To generate this message, Docker took the following steps:
1. The Docker client contacted the Docker daemon.
2. The Docker daemon pulled the "hello-world" image from the Docker Hub.
(amd64)
3. The Docker daemon created a new container from that image which runs the
executable that produces the output you are currently reading.
4. The Docker daemon streamed that output to the Docker client, which sent it
to your terminal.
To try something more ambitious, you can run an Ubuntu container with:
$ docker run -it ubuntu bash
Share images, automate workflows, and more with a free Docker ID:
https://hub.docker.com/
For more examples and ideas, visit:
https://docs.docker.com/get-started/
Now seems like a good time to explain this:
- Image: A docker image is the file from which a container could be started. The image is the static file. Files don't do anything on their own. They're just files. The image is just the file and does not itself run.
- Container: A docker container is a running instance of an image. A container is a running process that was started based on the image. Remember that Containers are running, or imply some kind of runtime.
The relationship between an image and a container is that there is a one-to-many relationship between an image and the containers started from that image. One can create many running containers based off of just one image.

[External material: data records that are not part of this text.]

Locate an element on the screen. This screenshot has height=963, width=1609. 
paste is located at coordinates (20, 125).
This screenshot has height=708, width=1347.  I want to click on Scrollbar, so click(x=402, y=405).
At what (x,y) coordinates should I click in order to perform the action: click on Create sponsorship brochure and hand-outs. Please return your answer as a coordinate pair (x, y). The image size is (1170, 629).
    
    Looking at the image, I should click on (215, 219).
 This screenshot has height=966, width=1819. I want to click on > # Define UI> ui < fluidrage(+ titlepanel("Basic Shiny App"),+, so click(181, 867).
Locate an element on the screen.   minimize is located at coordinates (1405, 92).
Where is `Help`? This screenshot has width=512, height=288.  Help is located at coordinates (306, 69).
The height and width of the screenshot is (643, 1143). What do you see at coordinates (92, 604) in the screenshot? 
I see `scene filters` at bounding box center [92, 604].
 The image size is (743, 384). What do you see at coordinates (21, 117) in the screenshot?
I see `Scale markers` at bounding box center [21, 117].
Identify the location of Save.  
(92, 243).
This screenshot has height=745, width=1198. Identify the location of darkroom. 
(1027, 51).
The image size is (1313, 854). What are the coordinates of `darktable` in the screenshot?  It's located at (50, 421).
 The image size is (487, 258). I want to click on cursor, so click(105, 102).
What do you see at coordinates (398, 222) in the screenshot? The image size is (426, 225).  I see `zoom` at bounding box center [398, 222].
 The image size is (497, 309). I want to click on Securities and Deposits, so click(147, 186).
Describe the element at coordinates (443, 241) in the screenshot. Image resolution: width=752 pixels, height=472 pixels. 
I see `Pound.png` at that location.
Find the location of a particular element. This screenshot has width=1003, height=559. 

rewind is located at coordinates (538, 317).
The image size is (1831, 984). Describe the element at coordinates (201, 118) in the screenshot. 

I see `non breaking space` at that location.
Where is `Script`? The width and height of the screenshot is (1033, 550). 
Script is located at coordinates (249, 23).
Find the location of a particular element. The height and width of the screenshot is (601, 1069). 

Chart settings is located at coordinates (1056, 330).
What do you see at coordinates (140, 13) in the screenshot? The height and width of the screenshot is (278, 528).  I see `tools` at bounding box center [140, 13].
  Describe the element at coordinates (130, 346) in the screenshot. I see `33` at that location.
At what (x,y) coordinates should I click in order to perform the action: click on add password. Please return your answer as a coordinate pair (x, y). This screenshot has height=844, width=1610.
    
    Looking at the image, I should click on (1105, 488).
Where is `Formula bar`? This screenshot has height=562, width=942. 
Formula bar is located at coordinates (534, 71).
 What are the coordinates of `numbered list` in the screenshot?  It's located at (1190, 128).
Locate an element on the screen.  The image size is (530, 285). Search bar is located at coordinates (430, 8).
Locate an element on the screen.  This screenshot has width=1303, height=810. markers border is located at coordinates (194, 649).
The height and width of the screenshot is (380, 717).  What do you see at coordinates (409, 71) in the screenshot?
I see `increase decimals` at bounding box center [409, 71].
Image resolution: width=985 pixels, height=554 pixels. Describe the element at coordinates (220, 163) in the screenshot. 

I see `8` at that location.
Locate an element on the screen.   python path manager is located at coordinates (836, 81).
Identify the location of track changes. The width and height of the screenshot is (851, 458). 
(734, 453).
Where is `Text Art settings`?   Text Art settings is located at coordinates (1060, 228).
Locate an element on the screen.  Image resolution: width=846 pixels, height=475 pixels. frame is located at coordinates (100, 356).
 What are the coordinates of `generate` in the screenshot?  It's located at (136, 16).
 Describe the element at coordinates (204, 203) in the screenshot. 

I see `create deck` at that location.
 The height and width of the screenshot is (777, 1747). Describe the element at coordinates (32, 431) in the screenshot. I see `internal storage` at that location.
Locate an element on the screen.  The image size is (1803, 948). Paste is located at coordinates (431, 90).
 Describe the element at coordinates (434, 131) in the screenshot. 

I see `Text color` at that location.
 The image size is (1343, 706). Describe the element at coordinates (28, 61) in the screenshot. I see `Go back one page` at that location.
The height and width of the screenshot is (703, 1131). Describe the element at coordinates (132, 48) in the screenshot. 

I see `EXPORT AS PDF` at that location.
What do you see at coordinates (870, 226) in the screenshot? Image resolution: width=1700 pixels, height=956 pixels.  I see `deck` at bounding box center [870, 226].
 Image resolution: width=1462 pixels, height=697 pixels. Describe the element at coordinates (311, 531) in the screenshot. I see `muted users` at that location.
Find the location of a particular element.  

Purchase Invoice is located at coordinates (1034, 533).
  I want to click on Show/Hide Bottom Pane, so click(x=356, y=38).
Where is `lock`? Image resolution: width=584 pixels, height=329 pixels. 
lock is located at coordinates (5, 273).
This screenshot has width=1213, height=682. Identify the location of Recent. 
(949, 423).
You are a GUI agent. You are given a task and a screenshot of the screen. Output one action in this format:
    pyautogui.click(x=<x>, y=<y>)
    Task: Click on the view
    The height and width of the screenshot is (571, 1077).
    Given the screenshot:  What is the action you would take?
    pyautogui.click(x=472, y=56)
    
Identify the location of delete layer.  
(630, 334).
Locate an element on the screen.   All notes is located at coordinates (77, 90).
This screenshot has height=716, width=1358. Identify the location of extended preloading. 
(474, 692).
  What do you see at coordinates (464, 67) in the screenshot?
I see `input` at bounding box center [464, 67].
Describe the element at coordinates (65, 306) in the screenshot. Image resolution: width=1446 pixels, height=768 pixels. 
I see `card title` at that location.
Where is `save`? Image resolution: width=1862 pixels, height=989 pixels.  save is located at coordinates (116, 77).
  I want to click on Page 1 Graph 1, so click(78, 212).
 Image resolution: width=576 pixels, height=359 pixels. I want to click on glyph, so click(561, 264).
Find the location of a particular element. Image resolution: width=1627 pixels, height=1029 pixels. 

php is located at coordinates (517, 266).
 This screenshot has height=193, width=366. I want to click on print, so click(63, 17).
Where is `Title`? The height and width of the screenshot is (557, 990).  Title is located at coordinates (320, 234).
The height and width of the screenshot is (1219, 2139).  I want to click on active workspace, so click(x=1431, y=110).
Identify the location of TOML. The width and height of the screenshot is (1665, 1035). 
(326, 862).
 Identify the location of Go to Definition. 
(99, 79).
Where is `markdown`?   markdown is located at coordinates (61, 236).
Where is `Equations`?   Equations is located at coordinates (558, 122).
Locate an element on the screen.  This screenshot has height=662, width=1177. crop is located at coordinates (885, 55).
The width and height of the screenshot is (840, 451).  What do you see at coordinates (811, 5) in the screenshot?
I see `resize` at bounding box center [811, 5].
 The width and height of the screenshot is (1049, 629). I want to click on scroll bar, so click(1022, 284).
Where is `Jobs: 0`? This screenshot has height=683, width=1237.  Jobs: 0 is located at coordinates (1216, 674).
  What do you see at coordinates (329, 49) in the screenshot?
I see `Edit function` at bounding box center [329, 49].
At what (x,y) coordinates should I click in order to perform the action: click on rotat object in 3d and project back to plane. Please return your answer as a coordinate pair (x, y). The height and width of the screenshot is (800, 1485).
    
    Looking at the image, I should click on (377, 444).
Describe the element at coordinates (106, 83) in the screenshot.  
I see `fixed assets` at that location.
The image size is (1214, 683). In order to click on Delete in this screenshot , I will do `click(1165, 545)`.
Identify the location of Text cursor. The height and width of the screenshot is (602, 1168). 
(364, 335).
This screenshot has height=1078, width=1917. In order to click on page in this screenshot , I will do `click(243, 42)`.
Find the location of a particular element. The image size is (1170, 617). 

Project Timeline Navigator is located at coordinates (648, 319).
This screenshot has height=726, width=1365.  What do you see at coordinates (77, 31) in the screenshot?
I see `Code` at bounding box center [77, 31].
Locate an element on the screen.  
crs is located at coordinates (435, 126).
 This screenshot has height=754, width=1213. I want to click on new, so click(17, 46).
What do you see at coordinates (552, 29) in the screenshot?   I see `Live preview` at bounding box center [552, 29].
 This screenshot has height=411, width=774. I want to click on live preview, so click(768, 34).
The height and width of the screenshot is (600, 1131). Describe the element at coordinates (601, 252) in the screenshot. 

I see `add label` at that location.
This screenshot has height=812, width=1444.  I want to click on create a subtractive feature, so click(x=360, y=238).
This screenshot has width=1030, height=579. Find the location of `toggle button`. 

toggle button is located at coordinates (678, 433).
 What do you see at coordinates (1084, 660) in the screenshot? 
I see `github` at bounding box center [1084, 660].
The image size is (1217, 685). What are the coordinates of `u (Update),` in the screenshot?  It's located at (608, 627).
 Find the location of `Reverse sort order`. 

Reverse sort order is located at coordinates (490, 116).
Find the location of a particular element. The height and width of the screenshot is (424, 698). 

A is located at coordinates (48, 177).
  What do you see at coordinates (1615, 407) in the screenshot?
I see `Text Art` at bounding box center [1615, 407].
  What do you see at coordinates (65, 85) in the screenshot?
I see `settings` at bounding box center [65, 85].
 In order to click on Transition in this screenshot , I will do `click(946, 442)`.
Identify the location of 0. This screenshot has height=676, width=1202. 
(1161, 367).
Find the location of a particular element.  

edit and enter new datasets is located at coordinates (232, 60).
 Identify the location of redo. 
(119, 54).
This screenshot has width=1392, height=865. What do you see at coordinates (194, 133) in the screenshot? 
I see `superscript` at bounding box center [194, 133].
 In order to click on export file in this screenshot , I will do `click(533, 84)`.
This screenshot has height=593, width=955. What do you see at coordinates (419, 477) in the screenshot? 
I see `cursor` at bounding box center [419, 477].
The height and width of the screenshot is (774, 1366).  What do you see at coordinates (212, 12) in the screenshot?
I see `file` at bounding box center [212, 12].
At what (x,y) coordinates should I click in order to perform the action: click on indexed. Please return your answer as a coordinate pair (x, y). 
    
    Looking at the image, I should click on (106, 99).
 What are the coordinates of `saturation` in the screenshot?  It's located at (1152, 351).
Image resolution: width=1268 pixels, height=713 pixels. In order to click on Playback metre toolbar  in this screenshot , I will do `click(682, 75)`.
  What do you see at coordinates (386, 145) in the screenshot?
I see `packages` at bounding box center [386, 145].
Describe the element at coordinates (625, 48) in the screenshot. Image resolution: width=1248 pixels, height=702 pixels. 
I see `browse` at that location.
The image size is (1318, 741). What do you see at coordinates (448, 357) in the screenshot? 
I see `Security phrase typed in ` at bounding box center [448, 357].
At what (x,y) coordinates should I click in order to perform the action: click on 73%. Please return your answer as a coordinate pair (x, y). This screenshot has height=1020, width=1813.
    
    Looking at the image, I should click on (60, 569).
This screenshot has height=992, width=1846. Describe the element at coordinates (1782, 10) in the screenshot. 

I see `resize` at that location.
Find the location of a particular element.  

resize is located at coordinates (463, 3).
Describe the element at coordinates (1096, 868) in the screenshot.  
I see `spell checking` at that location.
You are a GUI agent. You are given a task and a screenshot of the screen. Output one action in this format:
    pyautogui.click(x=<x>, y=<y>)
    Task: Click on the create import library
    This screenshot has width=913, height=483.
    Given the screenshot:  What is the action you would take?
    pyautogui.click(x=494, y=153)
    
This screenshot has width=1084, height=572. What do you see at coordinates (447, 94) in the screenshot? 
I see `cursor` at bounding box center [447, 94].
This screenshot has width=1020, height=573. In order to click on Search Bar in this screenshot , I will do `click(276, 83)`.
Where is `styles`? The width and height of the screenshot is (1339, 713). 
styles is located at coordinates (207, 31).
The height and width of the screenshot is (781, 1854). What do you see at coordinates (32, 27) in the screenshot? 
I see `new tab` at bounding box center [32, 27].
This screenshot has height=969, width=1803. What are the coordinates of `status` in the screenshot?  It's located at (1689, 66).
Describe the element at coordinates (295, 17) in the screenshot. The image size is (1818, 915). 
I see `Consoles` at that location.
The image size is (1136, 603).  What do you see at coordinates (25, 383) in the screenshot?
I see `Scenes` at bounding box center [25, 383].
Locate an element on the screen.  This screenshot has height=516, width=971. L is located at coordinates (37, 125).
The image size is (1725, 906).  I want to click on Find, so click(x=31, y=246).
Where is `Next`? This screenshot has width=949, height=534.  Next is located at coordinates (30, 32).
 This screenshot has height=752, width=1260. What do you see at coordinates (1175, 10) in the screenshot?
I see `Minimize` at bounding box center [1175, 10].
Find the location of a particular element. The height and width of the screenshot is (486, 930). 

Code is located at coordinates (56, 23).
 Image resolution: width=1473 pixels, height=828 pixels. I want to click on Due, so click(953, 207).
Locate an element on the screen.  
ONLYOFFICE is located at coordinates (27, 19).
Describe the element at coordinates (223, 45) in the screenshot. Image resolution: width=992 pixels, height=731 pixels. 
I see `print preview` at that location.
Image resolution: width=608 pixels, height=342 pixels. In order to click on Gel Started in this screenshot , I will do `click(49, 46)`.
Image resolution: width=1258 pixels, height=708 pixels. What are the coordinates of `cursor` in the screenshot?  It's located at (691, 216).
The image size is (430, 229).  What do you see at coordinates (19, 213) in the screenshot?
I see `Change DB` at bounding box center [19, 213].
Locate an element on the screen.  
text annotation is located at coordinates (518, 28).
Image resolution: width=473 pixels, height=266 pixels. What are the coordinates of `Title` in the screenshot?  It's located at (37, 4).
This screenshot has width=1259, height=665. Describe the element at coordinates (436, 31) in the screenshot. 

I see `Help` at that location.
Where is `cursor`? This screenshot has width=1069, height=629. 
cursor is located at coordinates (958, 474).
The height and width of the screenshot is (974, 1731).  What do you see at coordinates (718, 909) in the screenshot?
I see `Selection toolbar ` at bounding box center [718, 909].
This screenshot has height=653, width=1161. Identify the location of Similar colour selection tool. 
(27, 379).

- r-base - Docker Official Image for R
- or, rocker/r-ver Reproducible builds to fixed versions of R
Let's start with R-Base as a proof of concept for running R as a docker process.
docker pull r-base
docker run -ti --rm r-base
NB: The run
options -ti --rm
are used when running a docker process as a foreground
--rm
= Clean up, automatically "remove" any volumes created by container when closing the container.-t
and-i
= For interactive processes (like a shell), you must use -i -t together in order to allocate a tty for the container process. For more info, see the docs on running foreground processes. (Note that it order doesn't matter, it could be-it
instead.)
What we want to see here is for us enter an interactive R shell/interpreter/REPL. In the R shell, let's evaluate some R code to verify everything is working.
print("Hello World!")
R.Version()
A container is really just:
- A process / something that runs
- Everything that is needed for that process to run / ALL of its dependencies.
So let's write an R script that we want to run. Let's remember to think of this R-Script as a process.
Let's start simple. This will be my-script.r
.
print("Hello World!")
R.Version()
2+2
Now containerize the running of this script, and run it through docker.
Let's create a dockerfile, which is the main mechanism of describing the container we are about to build. In the dockerfile, we will describe the base image (r-base or rocker/r-ver) and we will run our R script file we've written. Docker will encapsulate everything we do in the dockerfile into a container.
dockerfile
# Use the official R base image for now
FROM r-base
r my-script.r
NOTE: A base image is simply the image which we use with our FROM
declaration at the beginning of the dockerfile. The base image is the image upon which we build our image. So when we say FROM r-base
, r-base
is our base image. We inherit everything that r-base has (a linux, and R itself) and build on top of that with our own stuff.